He's in high production mode, getting ready for his largest show to date which will open at MASS MoCA this fall.
He is best known for this large-scale sculptural environments that emulate geographical structures and phenomena of nature, like lava fields, fog, icebergs, and waterfalls.
Lee thinks a lot about nature in his work, and not the flat vista you see behind me now, but the real stuff-- the stuff that we humans experience physically and the way that it's represented in art.
So let's go talk to Lee and see what kind of assignment he has for us.
Hi, I'm Lee Boroson, and this is your "Art Assignment."
♪ The inflatable is something that I've worked with for many, many years now.
And I've pushed it places where it won't go.
I've tried to represent things and do things with it that are really not suitable for it.
And so I've tried to figure out what it does best and use it for that.
Moving through fog is about being disoriented, having some sense as to where you are at moments and other times not.
You know, limiting your perception of the world around you, although it's the world that you're in.
So one moment it can be clear, and the next moment it's obscured.
And so I'm using materials that will do that.
It's not fog at all; it's fabric and it's, you know, frosted plastic materials.
It's one of the hardest pieces that I've tried to make because the idea is that it's supposed to be formless, because fog has no form.
You know, it really is-- it's an experience.
It's like seeing a rainbow.
It's this incredibly beautiful thing, and it can move you because it just seems so grand and so huge, and then when you boil it down, it's not a thing that's out there at all.
It's just, you know, it's this reflection or it's this transition of the light through the water particles.
And then to then turn the effect into a thing is really what I was trying to do there-- trying to give you the experience that you can then sort of walk through it.
It's, like, frozen.
That's the great thing about sculpture is that it's not, you know, it's not a moment; you move through it and your perspective changes.
So not only do you have the experience of, that this thing was created over a long period of time and that you're sort of unraveling it, but you're also moving through it.
And you get the experience of it through time.
Here's your assignment-- what you need to do is go on the Internet and find images of a natural setting, tourist destination, someplace that you've never been to, perhaps that you'd like to go to, that you know something about or you know very little about, and use that as the basis to create your own desktop monument.
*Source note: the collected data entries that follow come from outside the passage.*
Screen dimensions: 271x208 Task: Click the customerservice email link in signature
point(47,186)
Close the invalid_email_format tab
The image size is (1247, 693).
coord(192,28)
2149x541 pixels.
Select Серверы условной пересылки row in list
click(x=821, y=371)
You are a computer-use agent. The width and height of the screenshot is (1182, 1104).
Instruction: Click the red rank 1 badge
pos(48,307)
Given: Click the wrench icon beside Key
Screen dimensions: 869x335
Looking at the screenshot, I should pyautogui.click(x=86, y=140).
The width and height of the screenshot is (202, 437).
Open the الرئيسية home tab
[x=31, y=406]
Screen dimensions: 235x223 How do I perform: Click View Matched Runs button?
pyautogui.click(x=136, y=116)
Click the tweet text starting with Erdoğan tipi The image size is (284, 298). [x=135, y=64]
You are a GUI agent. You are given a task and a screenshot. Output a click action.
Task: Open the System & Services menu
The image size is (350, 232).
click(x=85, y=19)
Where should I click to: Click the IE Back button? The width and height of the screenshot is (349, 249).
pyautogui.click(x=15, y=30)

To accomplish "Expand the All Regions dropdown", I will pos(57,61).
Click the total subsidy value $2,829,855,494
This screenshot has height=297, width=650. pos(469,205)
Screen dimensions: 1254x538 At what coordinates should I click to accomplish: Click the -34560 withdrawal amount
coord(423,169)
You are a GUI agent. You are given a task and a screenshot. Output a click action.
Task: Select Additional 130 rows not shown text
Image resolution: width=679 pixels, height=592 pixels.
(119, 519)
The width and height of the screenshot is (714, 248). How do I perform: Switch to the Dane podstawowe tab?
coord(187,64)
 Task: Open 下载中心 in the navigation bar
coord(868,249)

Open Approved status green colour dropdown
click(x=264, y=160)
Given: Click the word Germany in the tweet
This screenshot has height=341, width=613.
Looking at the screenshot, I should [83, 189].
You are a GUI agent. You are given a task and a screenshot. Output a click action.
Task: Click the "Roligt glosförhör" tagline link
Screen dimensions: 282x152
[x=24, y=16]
We're not looking for, like, a realistic depiction of that thing.
We're looking more for the experience of being there through what you researched on the Internet and the images that you found or the image that you work from.
And the success of the piece is not whether I would be able to say, "Oh, that's Yosemite," or, "Oh, that's a geyser, you know, at Yellowstone."
But to you it has to be the experience of having been there through the image.
That's the more important part.
So this immediately reminds me of the pyramid of chewed Nicorette gum that I had on my desk when we first met.
It was like this massive pyramid of Giza-style pyramid that each time I would chew a piece of Nicorette, I would put it on top.
I remember it well.
I was so horrified and disgusted by it, but now looking back, I think it's kind of brilliant.
But it wouldn't be a good version of this art assignment, actually, because that just captures the visual experience of something.
This is about capturing a broader experience, a feeling in response to seeing a landscape.
Right, like looking at a picture of Giza and then imagining what it might be like to be there.
Right.
But I think I'm fascinated by this assignment because I think, you know, all nature is constructed, right?
So you might as well make it yourself.
I mean, there's no such thing as untouched nature.
Yeah, I mean, there's this word we use in the study of history all the time-- the "Anthropocene" that we now live in, this era of humans interfering with every facet of life on the planet.
Right, like when you get to some natural setting, how did you get there-- did you drive?
Well, that road had implications, right?
And there are many people in history who have thought about this as well.
Yeah, there's artists like Olmsted who are always sort of arranging how you're going to look at the natural world.
I like thinking of him as an artist; he was actually, like, a landscape architect or designer, but same difference.
As we're about to find out.
(Sarah) Frederick Law Olmsted is mostly remembered for his fine work as architect-in-chief of Central Park, but one may not think of his landscape architecture when it comes to places like Niagara Falls.
He was an important voice in the Free Niagara movement of the 1860s, which sought to protect the area from industrialists and create a scenic reservation open free-of-charge to its visitors.
Olmsted's design for the park involved a network of paths through the woods and along the river, and creating open vistas that increased ones sense of space and perspective, with some darker forms in the foreground and lighter ones farther away.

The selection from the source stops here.